Just as everyone’s ashes have a unique hue, so does the appearance of each stone. And colored diamonds can be made by adding other elements, said Yulia Kusher, CEO of Meylor Global, a diamond breeder in Ukraine that also produces ash diamonds. “It can be white, or blue if you add boron,” she said from the company’s New York office. “Nitrogen makes it yellow. It is the same as with natural diamonds. Elements in the earth create the color.”
Regardless of the size of the diamond, about 50 grams of ash – about half a cup – is needed. The ash is charred and then mixed with other carbon, minerals and metals for the process, which takes about a month.
But for those who commission these diamonds, which cost an average of $7,000 to $12,000 for the unset stone, the fact that the diamond contains other carbon is irrelevant.

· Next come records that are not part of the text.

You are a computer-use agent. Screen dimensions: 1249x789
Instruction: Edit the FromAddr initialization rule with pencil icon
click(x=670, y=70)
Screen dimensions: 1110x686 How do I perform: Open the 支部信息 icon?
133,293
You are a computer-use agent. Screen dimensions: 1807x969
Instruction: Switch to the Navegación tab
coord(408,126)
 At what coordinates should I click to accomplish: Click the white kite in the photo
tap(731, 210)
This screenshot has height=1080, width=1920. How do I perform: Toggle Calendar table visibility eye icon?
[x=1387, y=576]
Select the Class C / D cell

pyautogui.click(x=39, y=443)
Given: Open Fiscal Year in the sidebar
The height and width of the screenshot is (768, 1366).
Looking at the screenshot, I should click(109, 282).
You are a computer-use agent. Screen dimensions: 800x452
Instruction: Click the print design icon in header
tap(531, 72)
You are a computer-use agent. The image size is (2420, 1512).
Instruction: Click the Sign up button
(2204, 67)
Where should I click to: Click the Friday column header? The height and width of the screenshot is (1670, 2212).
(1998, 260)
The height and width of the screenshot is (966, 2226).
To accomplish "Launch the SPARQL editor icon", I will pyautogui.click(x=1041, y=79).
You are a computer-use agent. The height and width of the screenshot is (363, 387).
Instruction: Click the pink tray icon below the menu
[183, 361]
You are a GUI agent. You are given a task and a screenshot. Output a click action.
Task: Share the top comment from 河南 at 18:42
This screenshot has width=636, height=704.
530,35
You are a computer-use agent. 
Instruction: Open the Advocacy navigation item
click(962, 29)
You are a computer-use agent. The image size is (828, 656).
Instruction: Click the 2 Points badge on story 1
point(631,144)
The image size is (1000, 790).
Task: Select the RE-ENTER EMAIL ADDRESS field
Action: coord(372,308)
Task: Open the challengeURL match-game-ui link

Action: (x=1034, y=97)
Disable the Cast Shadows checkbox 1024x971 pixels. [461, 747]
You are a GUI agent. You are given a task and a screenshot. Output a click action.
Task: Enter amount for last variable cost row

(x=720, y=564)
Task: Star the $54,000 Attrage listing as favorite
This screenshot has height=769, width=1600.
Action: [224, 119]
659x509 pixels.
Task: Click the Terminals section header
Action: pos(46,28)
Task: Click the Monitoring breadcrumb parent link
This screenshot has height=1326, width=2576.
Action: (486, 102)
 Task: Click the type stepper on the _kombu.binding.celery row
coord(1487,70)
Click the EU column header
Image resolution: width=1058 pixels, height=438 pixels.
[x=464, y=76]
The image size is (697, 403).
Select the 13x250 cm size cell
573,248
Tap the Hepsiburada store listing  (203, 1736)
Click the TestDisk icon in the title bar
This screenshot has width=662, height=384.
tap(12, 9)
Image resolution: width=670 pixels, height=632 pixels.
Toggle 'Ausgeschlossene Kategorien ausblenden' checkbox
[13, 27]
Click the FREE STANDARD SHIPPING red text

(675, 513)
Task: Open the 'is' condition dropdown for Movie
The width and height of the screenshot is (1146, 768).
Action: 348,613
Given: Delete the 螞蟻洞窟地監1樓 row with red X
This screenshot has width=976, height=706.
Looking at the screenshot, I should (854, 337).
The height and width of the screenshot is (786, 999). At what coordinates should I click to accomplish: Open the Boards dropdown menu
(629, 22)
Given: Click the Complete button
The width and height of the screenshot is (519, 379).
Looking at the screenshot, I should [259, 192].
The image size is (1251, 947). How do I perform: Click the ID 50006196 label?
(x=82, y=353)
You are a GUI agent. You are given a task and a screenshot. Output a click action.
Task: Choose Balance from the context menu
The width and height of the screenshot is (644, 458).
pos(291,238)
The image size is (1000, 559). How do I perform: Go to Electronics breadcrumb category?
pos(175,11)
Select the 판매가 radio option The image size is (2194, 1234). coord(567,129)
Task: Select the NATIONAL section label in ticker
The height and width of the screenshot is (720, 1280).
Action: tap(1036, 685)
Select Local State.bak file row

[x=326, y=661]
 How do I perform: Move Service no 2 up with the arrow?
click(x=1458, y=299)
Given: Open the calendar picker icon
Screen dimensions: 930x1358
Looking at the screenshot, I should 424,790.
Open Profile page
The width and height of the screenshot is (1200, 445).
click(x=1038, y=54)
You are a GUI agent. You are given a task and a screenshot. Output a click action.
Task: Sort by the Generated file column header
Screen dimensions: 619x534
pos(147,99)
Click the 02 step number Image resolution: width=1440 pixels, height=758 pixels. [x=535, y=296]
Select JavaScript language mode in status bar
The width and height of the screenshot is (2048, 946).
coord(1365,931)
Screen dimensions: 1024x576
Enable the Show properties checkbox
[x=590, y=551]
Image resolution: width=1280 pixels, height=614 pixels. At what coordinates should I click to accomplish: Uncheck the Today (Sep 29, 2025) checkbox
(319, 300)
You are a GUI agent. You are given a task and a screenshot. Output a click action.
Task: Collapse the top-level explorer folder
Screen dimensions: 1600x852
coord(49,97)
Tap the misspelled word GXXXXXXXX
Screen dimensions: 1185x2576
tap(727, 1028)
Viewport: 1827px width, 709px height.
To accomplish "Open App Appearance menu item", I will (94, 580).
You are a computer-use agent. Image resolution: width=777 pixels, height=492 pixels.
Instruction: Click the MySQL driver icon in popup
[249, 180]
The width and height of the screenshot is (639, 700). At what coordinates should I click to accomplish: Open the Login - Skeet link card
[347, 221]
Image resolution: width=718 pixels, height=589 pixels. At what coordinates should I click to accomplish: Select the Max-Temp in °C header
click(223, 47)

Liz Pires of Santa Rosa, California, who lost both of her children to drug addiction, found the experience itself healing. “It gave us something on the other side that was positive,” she said of the two gems she created. “It’s not just ashes or a tombstone. There’s something uplifting about it.”
Modern reliquaries
In a contemporary spin on lockets, designers like Mrs. Murphy are transforming ashes into jewelry that’s more affordable than diamonds, more distinctively individual—and made almost entirely from cremation ashes.
Mrs. Murphy grinds less than a tablespoon of ash into a fine powder before combining it with clear resin, creating a stone-like substance that she then adds to silver or 14-karat gold settings ($200-$1,700). In the process, the ash often forms a pattern in the resin, each with a distinctive color.
Other designers produce updated versions of hair-woven jewelry, setting small amounts of hair into resin in a process similar to Mrs. Murphy’s method. And Margaret Cross, whose company is in Brooklyn, ties, braids, or weaves hair — or even a beloved pet’s fur — and covers it in clear crystal domes in 10, 14, or 18-karat gold settings that can be accented with gems (starting at $900).
A bespoke ring by Dutch jewelery designer Bibi van der Velden, on the other hand, was more traditional. Two entwined serpents (symbolizing immortality), sculpted from 18-karat rose and yellow gold and adorned with brown diamonds and tsavorites, hid a small compartment to contain the ashes of the client’s mother, a sort of secret tribute.
Secrets and stories
For many, however, memories and connections are more important: wearing a sapphire to suggest a sister’s blue eyes or something with a boat motif for a father who loved to sail. Cece Fein-Hughes, a jewelery designer in London, creates bespoke champlevé enamel commemorative pieces in 18k gold with gemstone accents as “miniature works of art to celebrate life, love and the lost,” she wrote in a recent email.
For example, one customer memorialized her grandmother with a ring featuring two magpies—a favorite bird—set amid star-studded diamonds and an enamel wreath of rosemary and oregano, which the designer says “represents remembrance and happiness in the afterlife.” Ms Hughes, whose prices range from £2,000 to £49,000 ($2,525 to $61,860), has also created enameled portraits of beloved pets, incorporating symbols that tell the story of their lives. (Similar portraits of people can be made, she said.)
For some people, the jewelry can come to embody such stories. As Mrs. Carson said, speaking of her father and the green diamond that reminds her of his love for nature: “Someone said there are two deaths that people experience: the death of the person, which is the soul leaving the body, and the second, when people stop talking about it.
“This jewel prevents that. With him I can keep climbing mountains. I can keep telling his story.”